Format every line of the listing below as a numbered list, omitting blank lines and leaving out the pictures.

**DATASET RECORDS:**
····················

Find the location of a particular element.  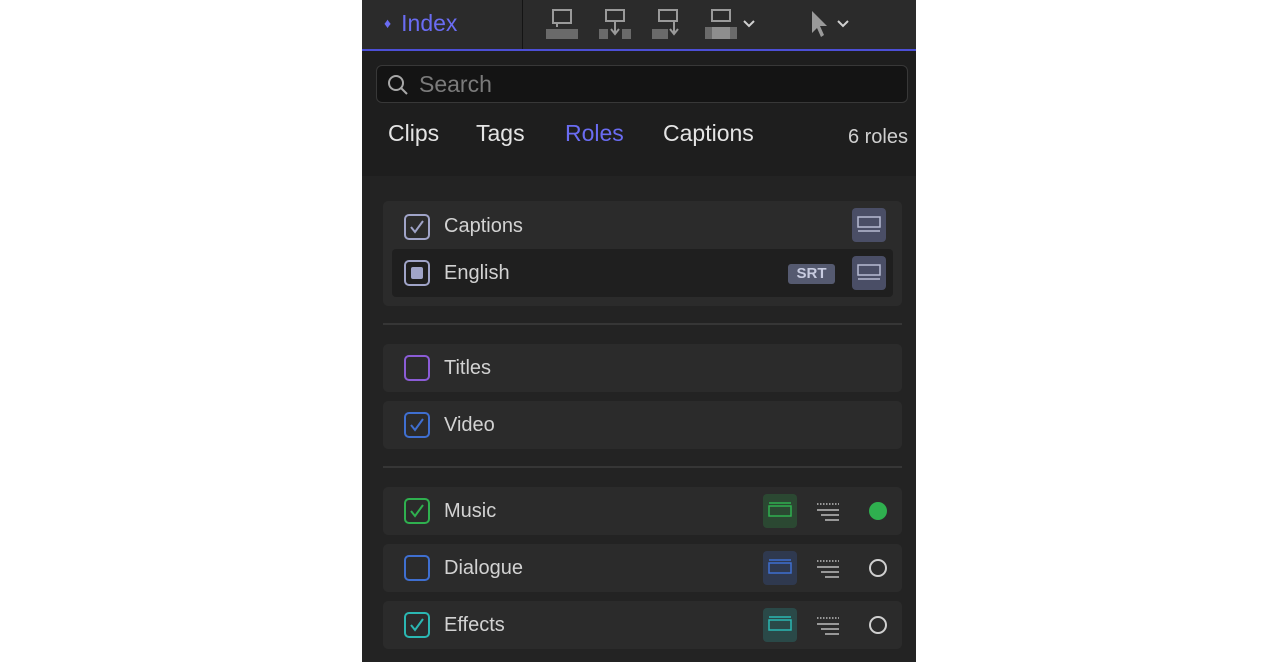

toolbar-underline is located at coordinates (639, 50).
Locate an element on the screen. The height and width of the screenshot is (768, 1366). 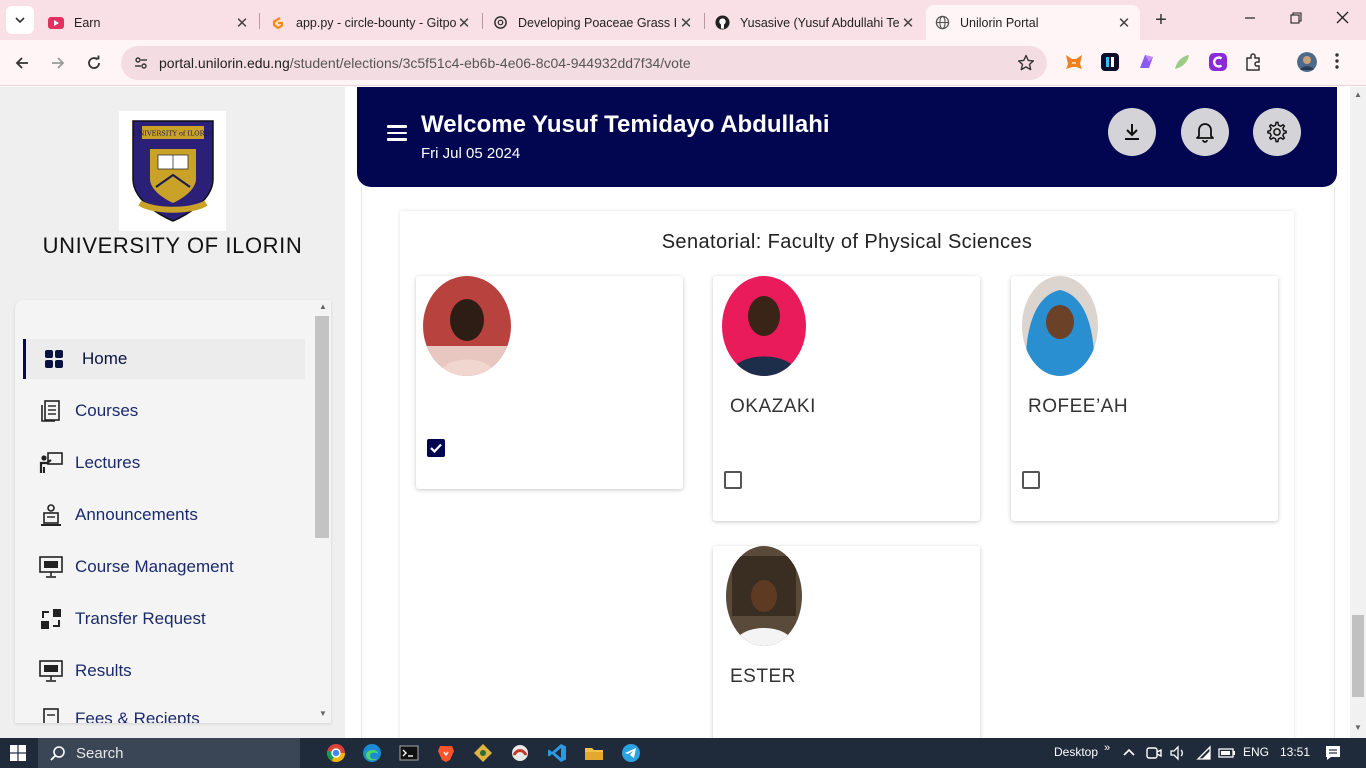
sidebar-item-transfer-request: Transfer Request is located at coordinates (164, 619).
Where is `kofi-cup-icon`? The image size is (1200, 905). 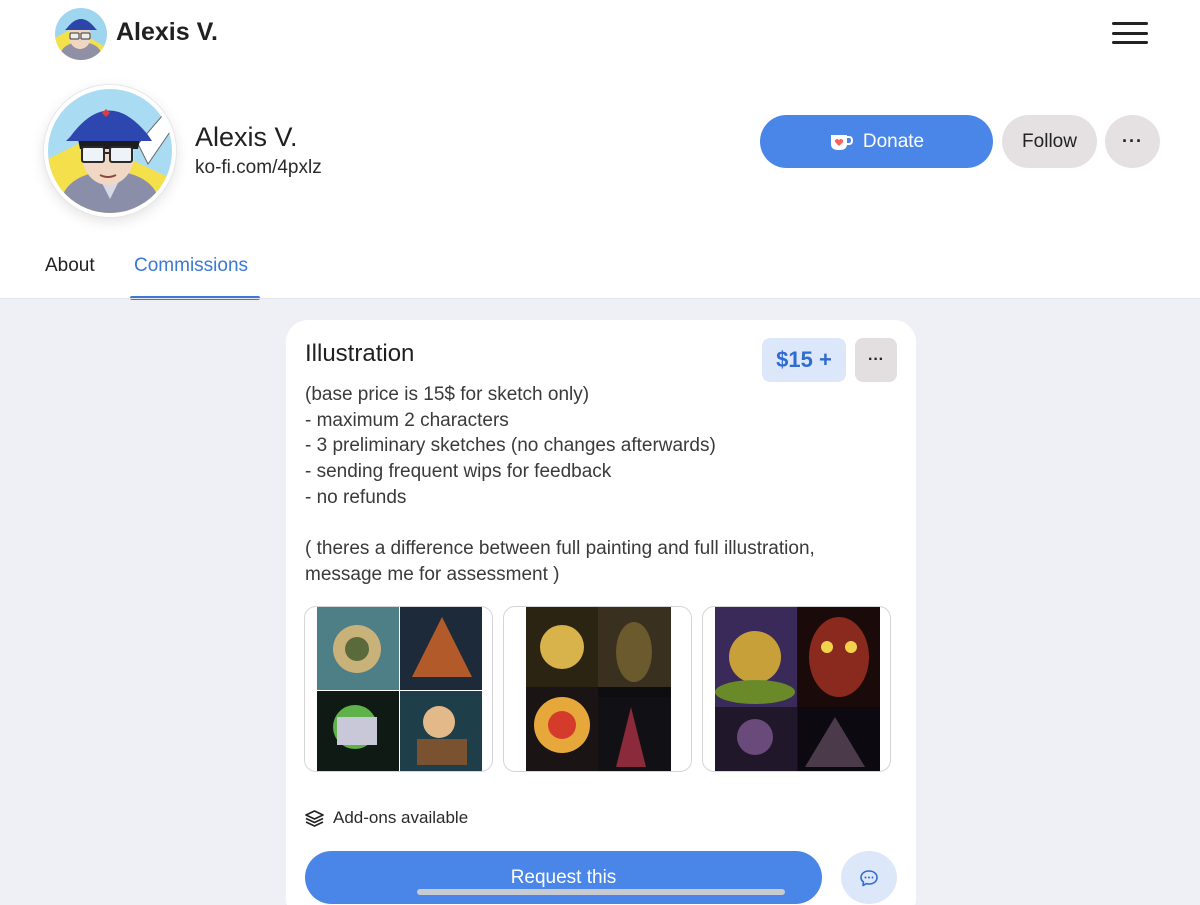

····················

**ANSWER TO THIS TASK:**
1. Find the location of a particular element.  
2. toolbar-underline is located at coordinates (639, 50).
3. Locate an element on the screen. The height and width of the screenshot is (768, 1366). 
4. sidebar-item-transfer-request: Transfer Request is located at coordinates (164, 619).
5. Where is `kofi-cup-icon`? The image size is (1200, 905). 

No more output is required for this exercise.